| Your instructions |
Would you repeat the whole listing exactly?

+---+

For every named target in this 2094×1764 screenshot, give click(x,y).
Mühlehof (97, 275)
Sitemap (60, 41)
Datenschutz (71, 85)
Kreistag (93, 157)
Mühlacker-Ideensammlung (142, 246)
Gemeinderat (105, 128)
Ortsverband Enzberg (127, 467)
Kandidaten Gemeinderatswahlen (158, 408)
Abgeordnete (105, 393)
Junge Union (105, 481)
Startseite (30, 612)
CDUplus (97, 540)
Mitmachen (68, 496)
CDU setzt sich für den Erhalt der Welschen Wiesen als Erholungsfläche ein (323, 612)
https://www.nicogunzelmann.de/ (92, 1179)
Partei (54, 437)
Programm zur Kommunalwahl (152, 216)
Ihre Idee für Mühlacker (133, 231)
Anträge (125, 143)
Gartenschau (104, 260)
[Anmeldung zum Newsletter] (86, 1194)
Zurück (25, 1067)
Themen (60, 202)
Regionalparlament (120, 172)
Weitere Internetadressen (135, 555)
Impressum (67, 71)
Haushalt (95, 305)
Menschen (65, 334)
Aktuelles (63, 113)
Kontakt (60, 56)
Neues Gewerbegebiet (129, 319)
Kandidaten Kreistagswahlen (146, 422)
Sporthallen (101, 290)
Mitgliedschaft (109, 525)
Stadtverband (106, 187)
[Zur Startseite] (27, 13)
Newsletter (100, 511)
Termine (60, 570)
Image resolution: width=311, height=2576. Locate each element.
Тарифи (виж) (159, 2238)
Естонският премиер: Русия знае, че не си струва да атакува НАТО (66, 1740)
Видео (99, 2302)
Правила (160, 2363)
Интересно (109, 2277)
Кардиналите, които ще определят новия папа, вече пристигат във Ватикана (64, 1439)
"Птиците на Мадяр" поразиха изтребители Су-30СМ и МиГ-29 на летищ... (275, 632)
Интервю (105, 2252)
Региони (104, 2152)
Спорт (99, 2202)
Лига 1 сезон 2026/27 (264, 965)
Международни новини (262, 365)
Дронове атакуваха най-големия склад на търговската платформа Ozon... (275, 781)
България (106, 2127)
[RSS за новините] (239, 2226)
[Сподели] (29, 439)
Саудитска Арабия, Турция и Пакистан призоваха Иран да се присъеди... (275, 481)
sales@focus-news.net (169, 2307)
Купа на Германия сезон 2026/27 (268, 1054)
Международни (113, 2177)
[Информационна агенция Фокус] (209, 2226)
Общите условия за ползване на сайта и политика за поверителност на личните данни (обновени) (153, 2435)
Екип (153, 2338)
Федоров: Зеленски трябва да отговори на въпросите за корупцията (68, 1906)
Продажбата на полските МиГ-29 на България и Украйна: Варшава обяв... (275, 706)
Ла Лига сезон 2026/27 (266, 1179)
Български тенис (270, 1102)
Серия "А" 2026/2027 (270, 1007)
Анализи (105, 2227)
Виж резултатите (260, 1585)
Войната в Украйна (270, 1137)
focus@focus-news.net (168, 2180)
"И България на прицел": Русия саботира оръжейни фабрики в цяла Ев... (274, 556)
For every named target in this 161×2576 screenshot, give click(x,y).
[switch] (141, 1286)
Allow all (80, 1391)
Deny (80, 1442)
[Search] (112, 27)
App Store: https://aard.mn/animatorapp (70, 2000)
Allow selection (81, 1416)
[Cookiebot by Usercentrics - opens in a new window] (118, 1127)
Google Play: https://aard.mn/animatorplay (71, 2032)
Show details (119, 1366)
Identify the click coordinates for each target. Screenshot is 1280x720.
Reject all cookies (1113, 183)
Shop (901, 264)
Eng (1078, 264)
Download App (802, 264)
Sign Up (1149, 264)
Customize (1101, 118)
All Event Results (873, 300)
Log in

+---+

| Result of the exercise |
For every named target in this 2094×1764 screenshot, give click(x,y).
Mühlehof (97, 275)
Sitemap (60, 41)
Datenschutz (71, 85)
Kreistag (93, 157)
Mühlacker-Ideensammlung (142, 246)
Gemeinderat (105, 128)
Ortsverband Enzberg (127, 467)
Kandidaten Gemeinderatswahlen (158, 408)
Abgeordnete (105, 393)
Junge Union (105, 481)
Startseite (30, 612)
CDUplus (97, 540)
Mitmachen (68, 496)
CDU setzt sich für den Erhalt der Welschen Wiesen als Erholungsfläche ein (323, 612)
https://www.nicogunzelmann.de/ (92, 1179)
Partei (54, 437)
Programm zur Kommunalwahl (152, 216)
Ihre Idee für Mühlacker (133, 231)
Anträge (125, 143)
Gartenschau (104, 260)
[Anmeldung zum Newsletter] (86, 1194)
Zurück (25, 1067)
Themen (60, 202)
Regionalparlament (120, 172)
Weitere Internetadressen (135, 555)
Impressum (67, 71)
Haushalt (95, 305)
Menschen (65, 334)
Aktuelles (63, 113)
Kontakt (60, 56)
Neues Gewerbegebiet (129, 319)
Kandidaten Kreistagswahlen (146, 422)
Sporthallen (101, 290)
Mitgliedschaft (109, 525)
Stadtverband (106, 187)
[Zur Startseite] (27, 13)
Newsletter (100, 511)
Termine (60, 570)
Image resolution: width=311, height=2576. Locate each element.
Тарифи (виж) (159, 2238)
Естонският премиер: Русия знае, че не си струва да атакува НАТО (66, 1740)
Видео (99, 2302)
Правила (160, 2363)
Интересно (109, 2277)
Кардиналите, които ще определят новия папа, вече пристигат във Ватикана (64, 1439)
"Птиците на Мадяр" поразиха изтребители Су-30СМ и МиГ-29 на летищ... (275, 632)
Интервю (105, 2252)
Региони (104, 2152)
Спорт (99, 2202)
Лига 1 сезон 2026/27 (264, 965)
Международни новини (262, 365)
Дронове атакуваха най-големия склад на търговската платформа Ozon... (275, 781)
България (106, 2127)
[RSS за новините] (239, 2226)
[Сподели] (29, 439)
Саудитска Арабия, Турция и Пакистан призоваха Иран да се присъеди... (275, 481)
sales@focus-news.net (169, 2307)
Купа на Германия сезон 2026/27 (268, 1054)
Международни (113, 2177)
[Информационна агенция Фокус] (209, 2226)
Общите условия за ползване на сайта и политика за поверителност на личните данни (обновени) (153, 2435)
Екип (153, 2338)
Федоров: Зеленски трябва да отговори на въпросите за корупцията (68, 1906)
Продажбата на полските МиГ-29 на България и Украйна: Варшава обяв... (275, 706)
Ла Лига сезон 2026/27 (266, 1179)
Български тенис (270, 1102)
Серия "А" 2026/2027 (270, 1007)
Анализи (105, 2227)
Виж резултатите (260, 1585)
Войната в Украйна (270, 1137)
focus@focus-news.net (168, 2180)
"И България на прицел": Русия саботира оръжейни фабрики в цяла Ев... (274, 556)
For every named target in this 161×2576 screenshot, give click(x,y).
[switch] (141, 1286)
Allow all (80, 1391)
Deny (80, 1442)
[Search] (112, 27)
App Store: https://aard.mn/animatorapp (70, 2000)
Allow selection (81, 1416)
[Cookiebot by Usercentrics - opens in a new window] (118, 1127)
Google Play: https://aard.mn/animatorplay (71, 2032)
Show details (119, 1366)
Identify the click coordinates for each target. Screenshot is 1280x720.
Reject all cookies (1113, 183)
Shop (901, 264)
Eng (1078, 264)
Download App (802, 264)
Sign Up (1149, 264)
Customize (1101, 118)
All Event Results (873, 300)
Log in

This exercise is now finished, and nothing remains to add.